**Task inputs**

┄┄┄┄┄┄

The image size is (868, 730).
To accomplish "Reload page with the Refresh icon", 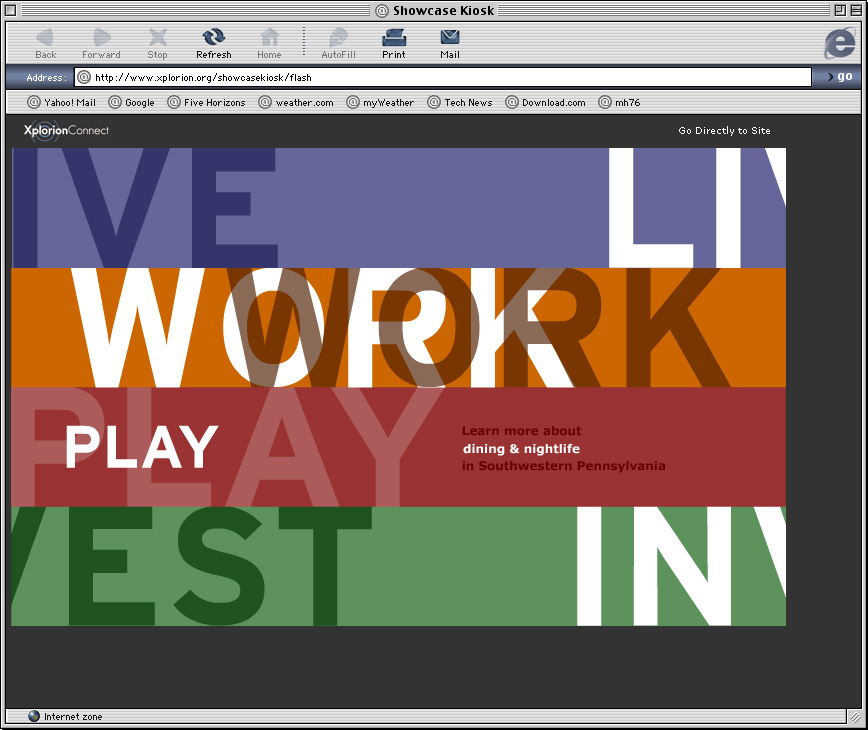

┄┄┄┄┄┄

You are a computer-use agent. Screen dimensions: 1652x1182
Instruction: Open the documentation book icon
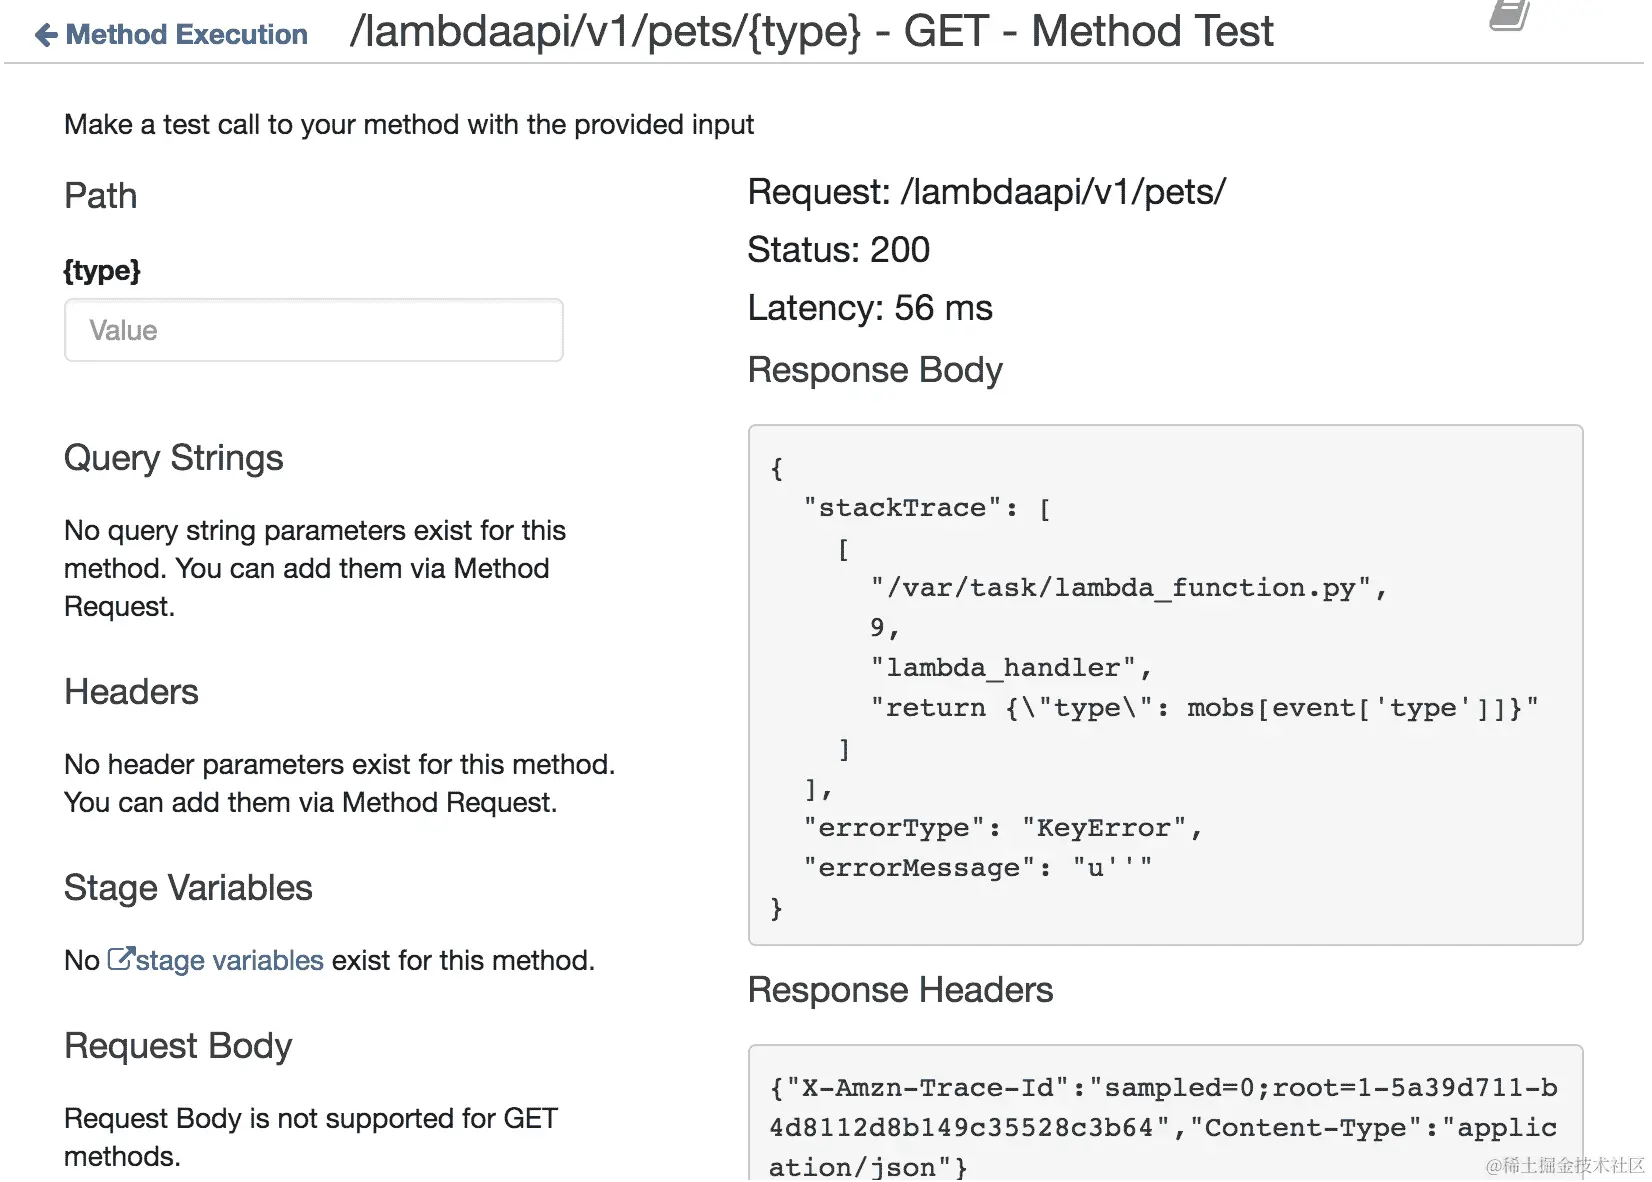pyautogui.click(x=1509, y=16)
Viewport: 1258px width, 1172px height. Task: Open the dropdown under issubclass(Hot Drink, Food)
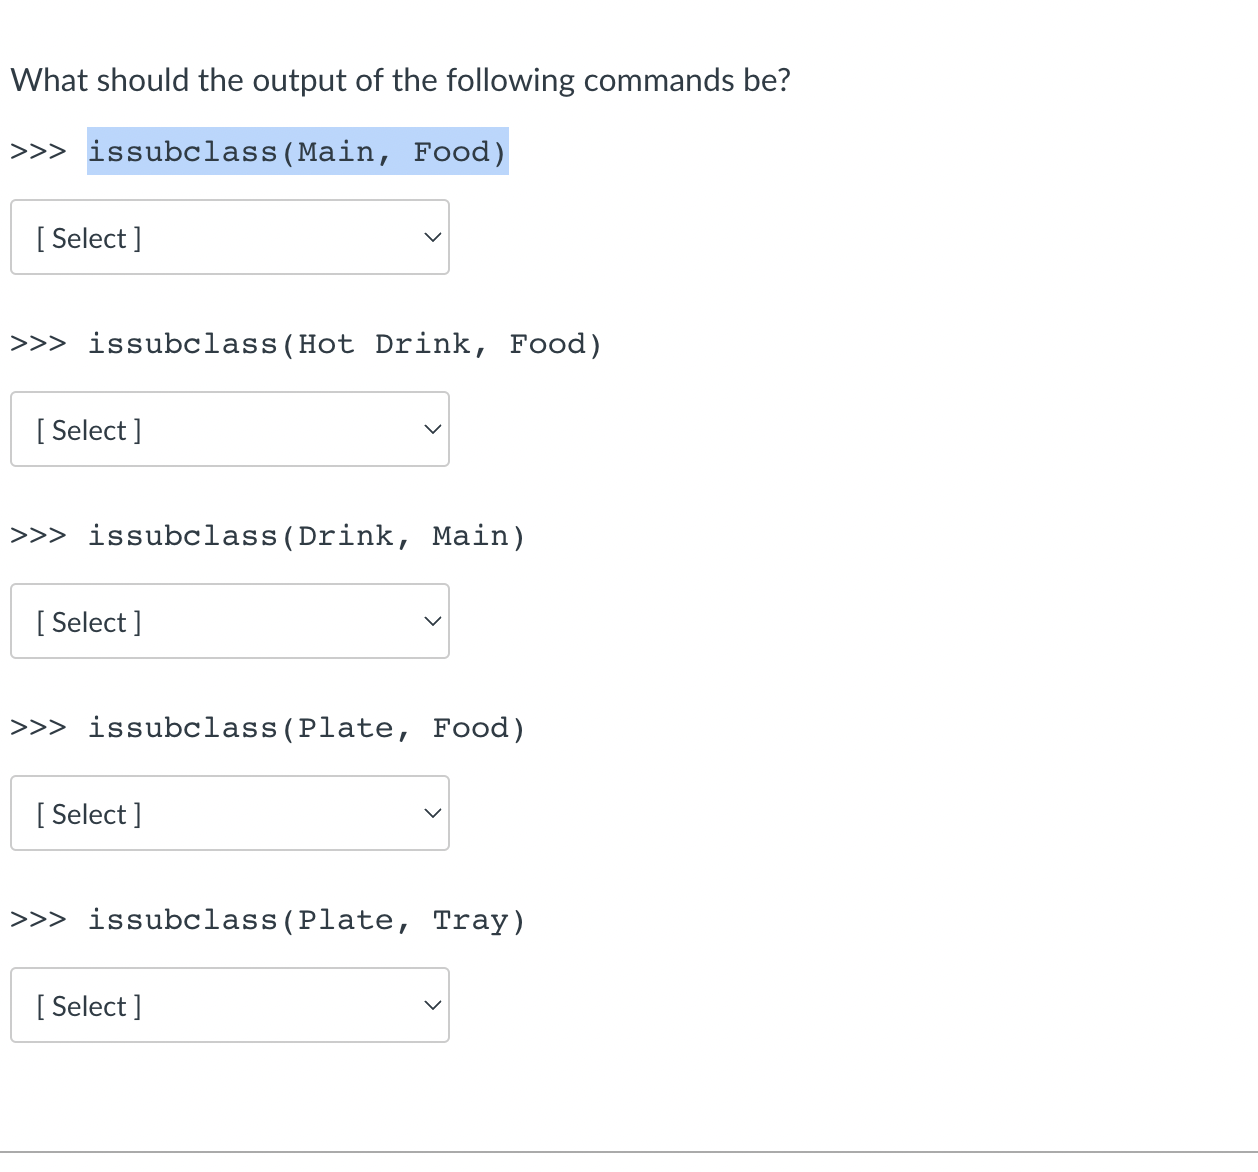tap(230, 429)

┄┄┄┄┄┄

**What is needed**
In the listing above, find the line with "The image size is (868, 730)." and the line with "page with the". Copy exactly those lines and all between them, minus the images.

**Your response**
The image size is (868, 730).
To accomplish "Reload page with the Refresh icon", 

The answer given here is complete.